__Required task__
Give the stretch of the exhibition text from "The selected artist, Theo" through "means of inquiry." again, swapping "musicians" for "poets".
───── Supplied passage ─────
Sensible Past: Of Distances and the Fabrication of the Frame -Mengindra Yang Lampau: Tentang Jarak dan Bangunan Bingkai
Sunday, July 28, 2024
Exhibition during all ICAS 13 ConFest dates
Location: Balai Pemuda Barat
Exhibition Details: Sensible Past: Of Distances and the Fabrication of the Frame Mengindra Yang Lampau: Tentang Jarak dan Bangunan Bingkai
*From Declaring Distance to a Sensible Past
In May 2022, the exhibition "Declaring Distance"(Menyatakan Jarak) was put up at Selasar Sunaryo Art Space, Bandung, as part of Atelier KITLV (Royal Netherlands Institute of Southeast Asian and Caribbean Studies, Leiden) annual artist residency program. The residency, jointly commissioned by Amsterdam art space Framer Framed, was designed for artists to be able to engage with KITLV's archives and resources, which holds more than a century's worth of materials and research coming from Dutch former colonies and of their post-colonial period. The program was also a first step for the research institution in seriously experimenting among artistic and academic professionals in search of new methods, perspectives, and approaches for decolonial knowledge production.
The selected artist, Theo Frids, from Bandung, chose not only to work behind the walls of the archive, but also to utilise how the then condition of the archives itself relay and become relations for the social, economic and ecological realities in Bandung. This includes a network of other artists, writers, filmmakers, and musicians which some already engage with the archives of KITLV, or are in exposure over how the recent development makes colonial archives–especially images–about Indonesia become more accessible through digital means of inquiry.
───── Dataset extract ─────
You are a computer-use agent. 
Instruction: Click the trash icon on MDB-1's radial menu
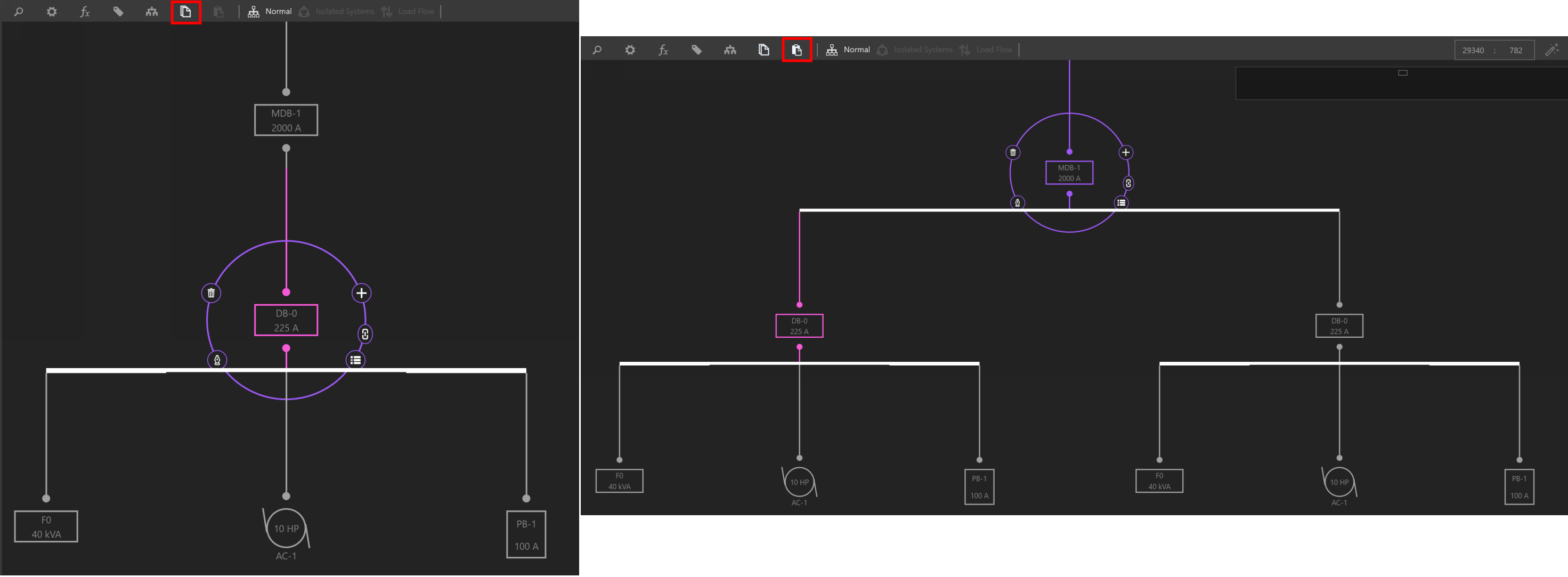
─────
__Task solution__
The selected artist, Theo Frids, from Bandung, chose not only to work behind the walls of the archive, but also to utilise how the then condition of the archives itself relay and become relations for the social, economic and ecological realities in Bandung. This includes a network of other artists, writers, filmmakers, and poets which some already engage with the archives of KITLV, or are in exposure over how the recent development makes colonial archives–especially images–about Indonesia become more accessible through digital means of inquiry.